The soft light of the sun came trough the bars of Leon’s cell. He had used the little water they gave him to clean his face and had eaten the stale pieces of bread he had stored to that point. Four days had passed since he had asked Vice his name. He had prepared his mind for the attack and had rested his body. The bread had been reduced to crumbs because Leon had placed them inside his ragged clothes where he knew Vice liked hit him. The bread had cushioned the blows and his body had become more rested. He would not have put this plan into motion. Prior to being kept in a cell he had been kept underground and tied all the time by the hands and arms and was hit every day. He was given food in the mouth and even then just barely enough to stay alive.
Now, Leon thought he was ready he was at the end of the line and his strength was deserting him little by little. His hands had been shackled together but he had some mobility left. He had moved his hands over and over to gain some more space in his hands. However the fetter on his leg kept him from going out of his room.
He was not waiting for long until Vice was heard outside the cell. He opened the door and greeted Leon with a smile in his face. He moved in on Leon and knelt down and pulled out the talon. The talon was just as big as Leon had calculated. He had not been able to use both eyes to see, but now that he had cleaned his face and had rested more than usual his vision had been cleared. Vice stretched his hand and Leon saw his opening. Leon pushed the talon, using his hand as a make shift hammer, into Vice’s stomach with all his strength and the talon pierced the stomach easily.
Leon scrambled to get the talon before Vice could get his wind and thanks to the space he had added to the tying on his hands he grabbed the talon and plunged it into the side of Vice’s temple. Vice moved no more, his overconfidence had left him open and Leon had noticed that when he had told him his name he had placed the talon to his temple not even worrying about what Leon could do. Leon knew that was just step one of his plan to get out. Now the door was open and he could walk out but he was still tied by the leg to the wall.
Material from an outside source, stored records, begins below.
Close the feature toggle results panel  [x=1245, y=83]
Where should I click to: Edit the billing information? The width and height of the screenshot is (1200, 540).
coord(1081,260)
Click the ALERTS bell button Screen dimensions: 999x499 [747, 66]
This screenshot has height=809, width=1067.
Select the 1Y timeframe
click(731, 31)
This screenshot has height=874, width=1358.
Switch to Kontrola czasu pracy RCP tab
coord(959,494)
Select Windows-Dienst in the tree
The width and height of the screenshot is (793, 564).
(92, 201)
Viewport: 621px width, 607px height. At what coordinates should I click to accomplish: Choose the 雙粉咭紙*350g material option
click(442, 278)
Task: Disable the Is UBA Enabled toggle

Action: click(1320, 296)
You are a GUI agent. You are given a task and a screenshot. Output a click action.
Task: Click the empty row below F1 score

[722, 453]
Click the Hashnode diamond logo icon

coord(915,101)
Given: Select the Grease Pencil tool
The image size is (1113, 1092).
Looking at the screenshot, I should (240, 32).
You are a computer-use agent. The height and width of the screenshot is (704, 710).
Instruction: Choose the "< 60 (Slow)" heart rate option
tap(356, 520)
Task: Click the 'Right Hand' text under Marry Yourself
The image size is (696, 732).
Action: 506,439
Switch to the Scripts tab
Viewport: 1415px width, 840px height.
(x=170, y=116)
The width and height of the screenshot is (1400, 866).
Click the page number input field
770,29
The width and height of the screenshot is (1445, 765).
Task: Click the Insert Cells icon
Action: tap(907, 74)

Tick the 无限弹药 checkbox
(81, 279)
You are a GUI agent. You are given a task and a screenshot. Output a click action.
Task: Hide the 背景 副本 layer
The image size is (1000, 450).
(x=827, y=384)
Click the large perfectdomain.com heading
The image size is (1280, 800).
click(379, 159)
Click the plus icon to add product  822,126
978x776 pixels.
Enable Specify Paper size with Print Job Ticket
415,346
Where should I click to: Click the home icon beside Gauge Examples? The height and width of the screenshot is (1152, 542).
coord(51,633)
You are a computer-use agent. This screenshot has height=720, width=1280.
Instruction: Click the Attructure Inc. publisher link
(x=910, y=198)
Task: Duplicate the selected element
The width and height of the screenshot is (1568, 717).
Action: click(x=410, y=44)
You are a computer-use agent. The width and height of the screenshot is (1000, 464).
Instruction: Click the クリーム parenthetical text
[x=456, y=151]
He was stuck if he could not get out in time before the next guard and all his work would have been for nothing not to mention he would be dead.
He knew just what to do and if what he thought was there was not he was in big trouble. Leon had caught a glimpse of a gun at Vice’s side. He was kind of glad he did not give Vice time to talk. He pulled the body close to him and inspected the body. The gun was not there. Leon looked and looked but no gun. Leon was sensing his life start to leave him already.
Then he found his last hope, in his oppressor’s clothes. It was a metal bar, thick and made of stainless steel. He grabbed it and hit the chain of the fetter with all his strength but it did not give. He did not expect it too either. He was ready to hammer away but he noticed that the link close to the fetter was very brittle and small. He hit the link and it resonated his leg but did not give in. He hit it again and again until finally the small link gave in and he was free. Now started the last phase of the plan and this was the hardest of them all, now he had to escape without being killed. Now he had to survive in what he had failed to do once before in his other attempt to escape. This time he knew he had to escape if not his life was at an end…
Now that Leon's greatest ordeal was at hand he felt his strength waver. His hands were still tied together and the fetter was still on his ankle but he could now get out of the room. Leon got up and slowly walked toward the open door his strength was slowly coming and going. The warm wind and candid sunrays were a welcome thing to Leon. Maybe its the sense of freedom that makes everything seem so good.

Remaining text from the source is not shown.